→ **WHAT TO DO**
Below is a listing. Quote from it, exactly, the lines from the one containing "Given: Click the reply speech bubble icon" down to the one containing "The image size is (756, 966).", both ends included, and nothing else.

→ **RECORDS SHOWN**
****************

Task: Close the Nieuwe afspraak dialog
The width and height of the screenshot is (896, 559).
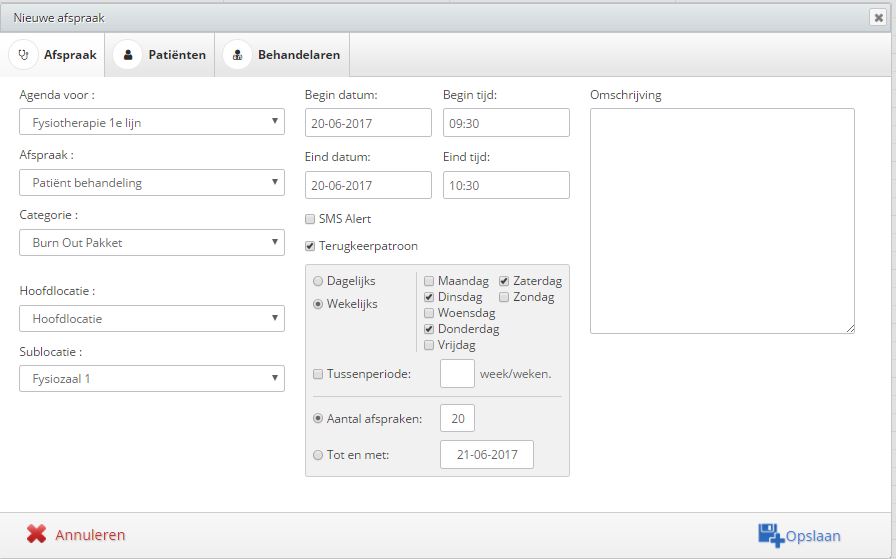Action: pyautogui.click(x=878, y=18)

****************

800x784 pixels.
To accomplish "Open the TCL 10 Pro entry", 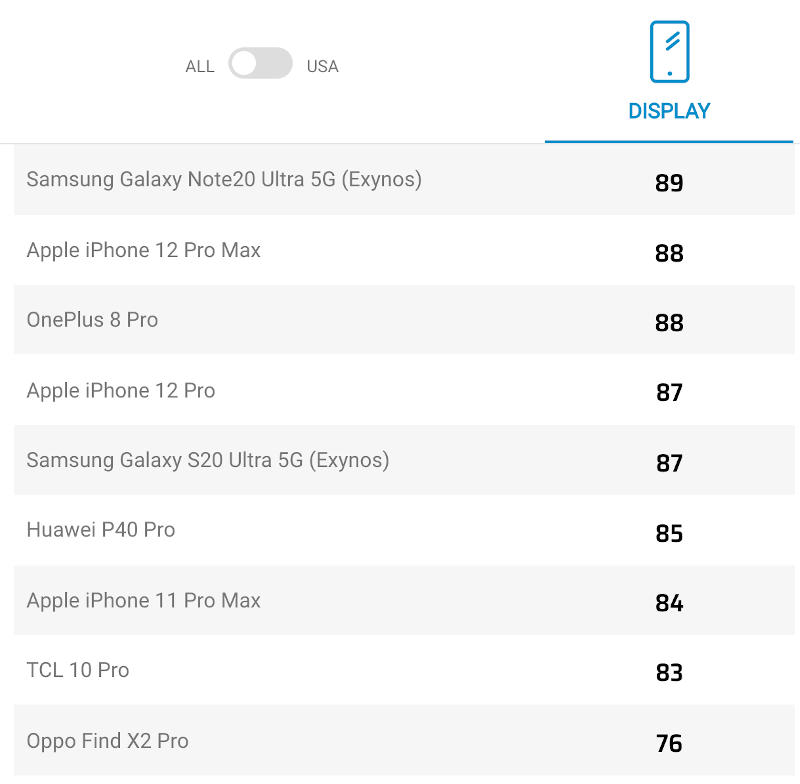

****************

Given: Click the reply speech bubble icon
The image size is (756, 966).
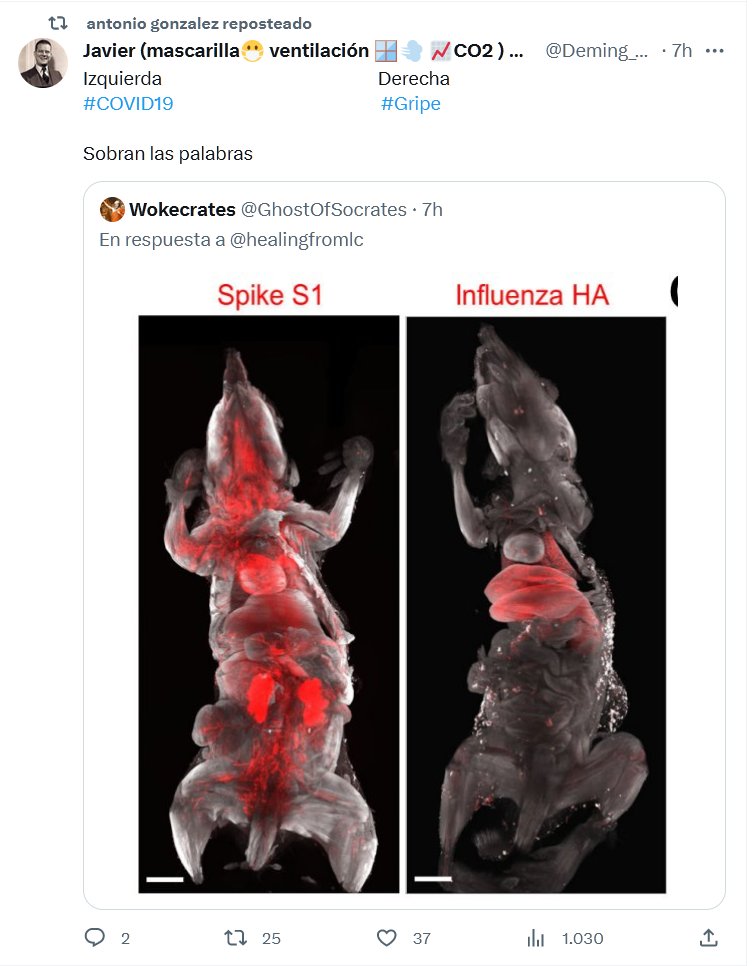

****************

→ **PROBLEM SOLUTION**
Given: Click the reply speech bubble icon
The image size is (756, 966).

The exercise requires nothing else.